### Task objective
Rewrite the items below, replacing each occurrence of "checkbox" with "check box" and leaving all other text unchanged.

### Material for this exercise

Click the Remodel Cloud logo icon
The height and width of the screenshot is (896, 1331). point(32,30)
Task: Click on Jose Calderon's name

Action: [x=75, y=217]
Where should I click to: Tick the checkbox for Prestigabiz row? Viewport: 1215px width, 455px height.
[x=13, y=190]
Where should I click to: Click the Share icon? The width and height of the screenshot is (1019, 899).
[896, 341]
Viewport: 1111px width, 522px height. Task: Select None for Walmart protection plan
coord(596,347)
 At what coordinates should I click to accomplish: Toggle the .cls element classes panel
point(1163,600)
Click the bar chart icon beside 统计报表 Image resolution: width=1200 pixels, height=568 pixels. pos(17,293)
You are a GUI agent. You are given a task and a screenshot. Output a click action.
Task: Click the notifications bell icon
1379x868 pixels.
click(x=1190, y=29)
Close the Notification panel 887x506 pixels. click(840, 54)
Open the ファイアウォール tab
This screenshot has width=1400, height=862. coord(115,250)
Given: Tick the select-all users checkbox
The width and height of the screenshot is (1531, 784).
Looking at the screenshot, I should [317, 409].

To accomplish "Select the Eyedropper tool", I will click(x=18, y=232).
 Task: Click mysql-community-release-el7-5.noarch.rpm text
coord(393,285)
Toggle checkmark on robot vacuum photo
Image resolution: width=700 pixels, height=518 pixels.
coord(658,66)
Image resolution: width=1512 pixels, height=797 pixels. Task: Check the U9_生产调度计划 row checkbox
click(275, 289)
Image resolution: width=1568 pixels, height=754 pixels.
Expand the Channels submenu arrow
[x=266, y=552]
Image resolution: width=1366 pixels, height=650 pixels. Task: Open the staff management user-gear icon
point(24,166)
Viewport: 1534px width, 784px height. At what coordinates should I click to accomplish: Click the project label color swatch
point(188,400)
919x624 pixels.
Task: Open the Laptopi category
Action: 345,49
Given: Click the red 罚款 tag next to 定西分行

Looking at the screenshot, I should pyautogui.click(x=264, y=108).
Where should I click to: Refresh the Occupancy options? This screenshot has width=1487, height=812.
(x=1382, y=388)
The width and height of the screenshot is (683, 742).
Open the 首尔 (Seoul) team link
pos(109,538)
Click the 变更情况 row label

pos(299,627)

### Exercise answer
Click the Remodel Cloud logo icon
The height and width of the screenshot is (896, 1331). point(32,30)
Task: Click on Jose Calderon's name

Action: [x=75, y=217]
Where should I click to: Tick the check box for Prestigabiz row? Viewport: 1215px width, 455px height.
[x=13, y=190]
Where should I click to: Click the Share icon? The width and height of the screenshot is (1019, 899).
[896, 341]
Viewport: 1111px width, 522px height. Task: Select None for Walmart protection plan
coord(596,347)
 At what coordinates should I click to accomplish: Toggle the .cls element classes panel
point(1163,600)
Click the bar chart icon beside 统计报表 Image resolution: width=1200 pixels, height=568 pixels. pos(17,293)
You are a GUI agent. You are given a task and a screenshot. Output a click action.
Task: Click the notifications bell icon
1379x868 pixels.
click(x=1190, y=29)
Close the Notification panel 887x506 pixels. click(840, 54)
Open the ファイアウォール tab
This screenshot has width=1400, height=862. coord(115,250)
Given: Tick the select-all users check box
The width and height of the screenshot is (1531, 784).
Looking at the screenshot, I should [317, 409].

To accomplish "Select the Eyedropper tool", I will click(x=18, y=232).
 Task: Click mysql-community-release-el7-5.noarch.rpm text
coord(393,285)
Toggle checkmark on robot vacuum photo
Image resolution: width=700 pixels, height=518 pixels.
coord(658,66)
Image resolution: width=1512 pixels, height=797 pixels. Task: Check the U9_生产调度计划 row check box
click(275, 289)
Image resolution: width=1568 pixels, height=754 pixels.
Expand the Channels submenu arrow
[x=266, y=552]
Image resolution: width=1366 pixels, height=650 pixels. Task: Open the staff management user-gear icon
point(24,166)
Viewport: 1534px width, 784px height. At what coordinates should I click to accomplish: Click the project label color swatch
point(188,400)
919x624 pixels.
Task: Open the Laptopi category
Action: 345,49
Given: Click the red 罚款 tag next to 定西分行

Looking at the screenshot, I should pyautogui.click(x=264, y=108).
Where should I click to: Refresh the Occupancy options? This screenshot has width=1487, height=812.
(x=1382, y=388)
The width and height of the screenshot is (683, 742).
Open the 首尔 (Seoul) team link
pos(109,538)
Click the 变更情况 row label

pos(299,627)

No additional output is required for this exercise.